◆ Task objective
Put the lines from the very first one through the line containing "(x=1023, y=332)", inclusive, into a JSON list of strings, one string per line, skipping blank lines. Leave the pictures out.
◇ ◇ ◇ ◇ ◇ ◇ ◇
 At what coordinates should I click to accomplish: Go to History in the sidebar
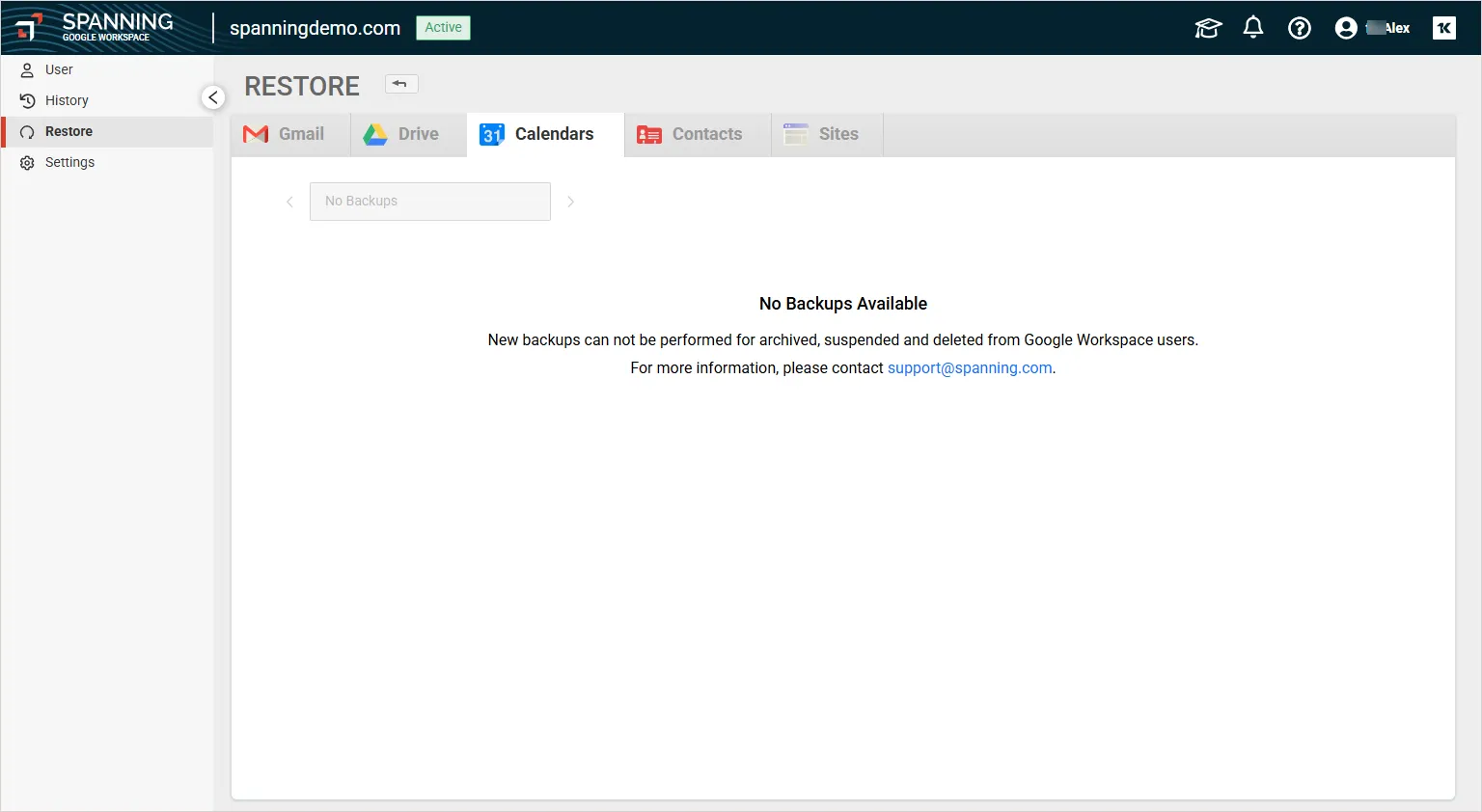67,100
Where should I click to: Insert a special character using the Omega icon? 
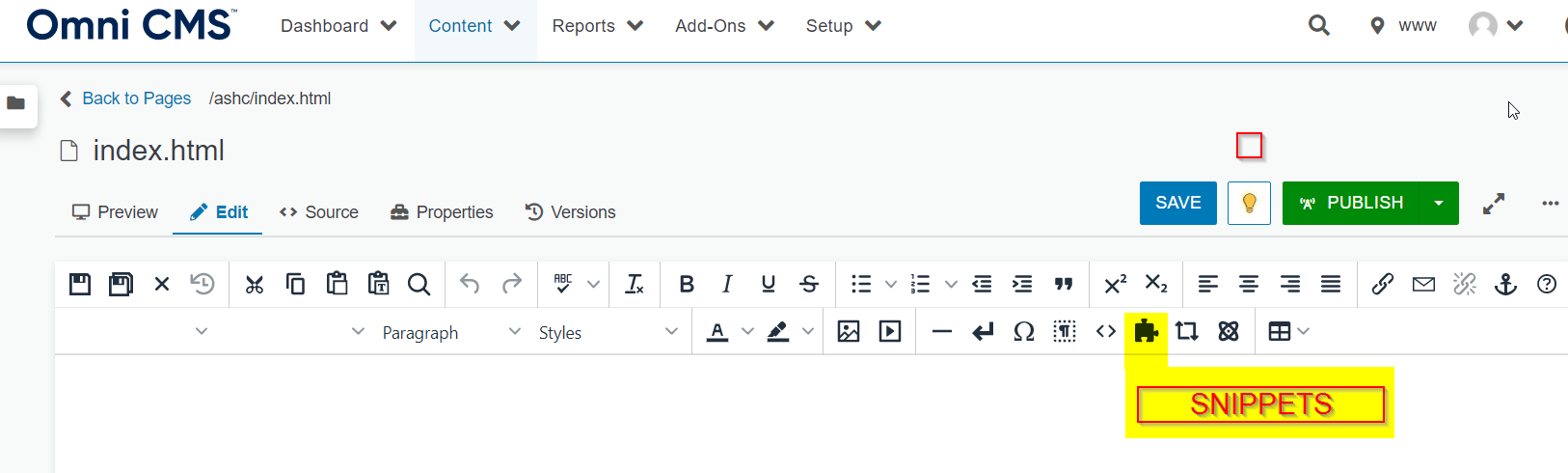(x=1023, y=332)
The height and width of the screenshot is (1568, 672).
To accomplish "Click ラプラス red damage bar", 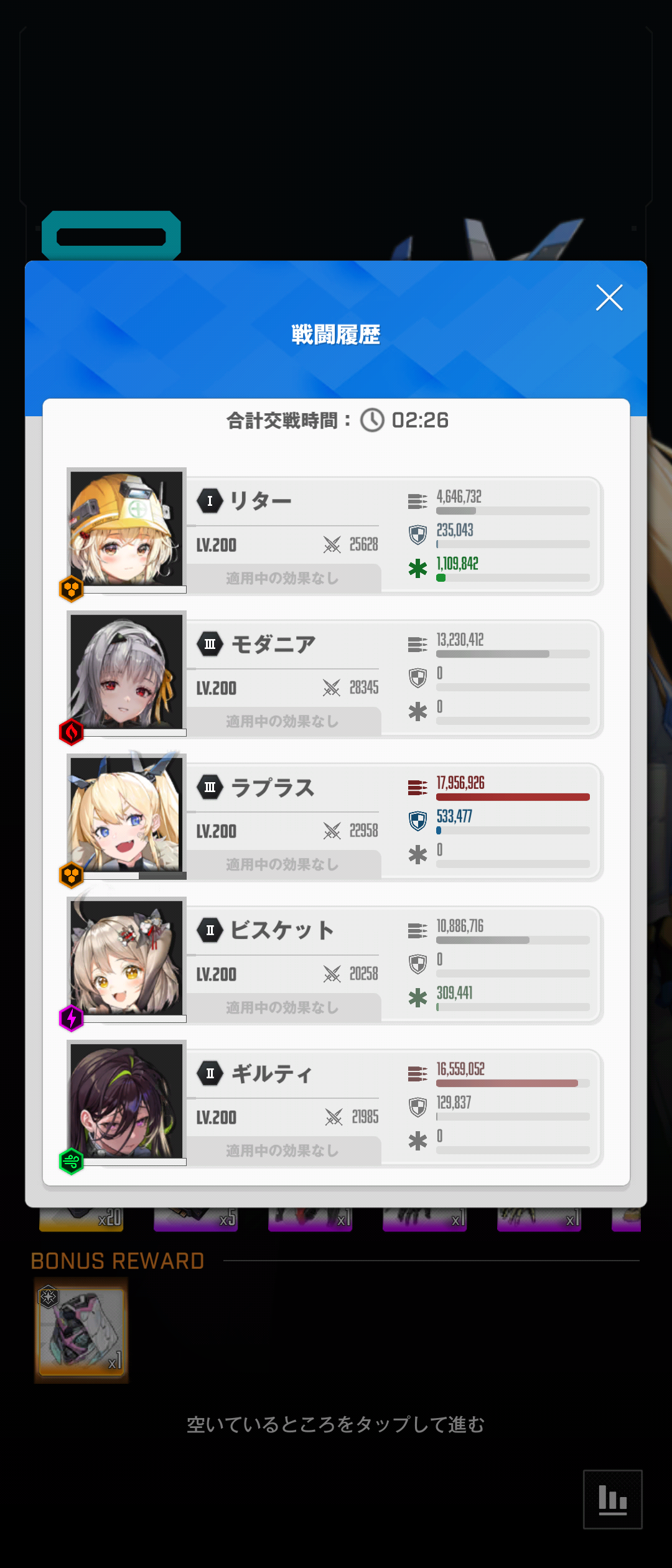I will click(x=513, y=797).
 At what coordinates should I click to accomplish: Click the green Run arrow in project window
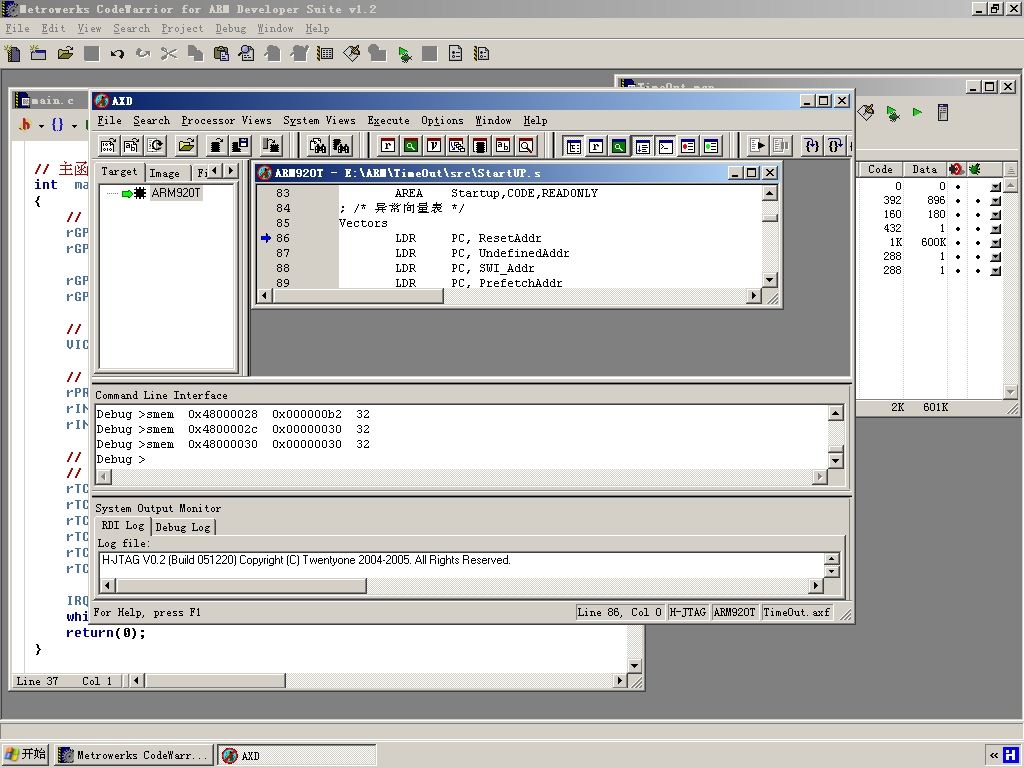click(x=917, y=113)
◇ ◇ ◇ ◇ ◇ ◇ ◇
◆ Output below
[
  " At what coordinates should I click to accomplish: Go to History in the sidebar",
  "67,100",
  "Where should I click to: Insert a special character using the Omega icon? ",
  "(x=1023, y=332)"
]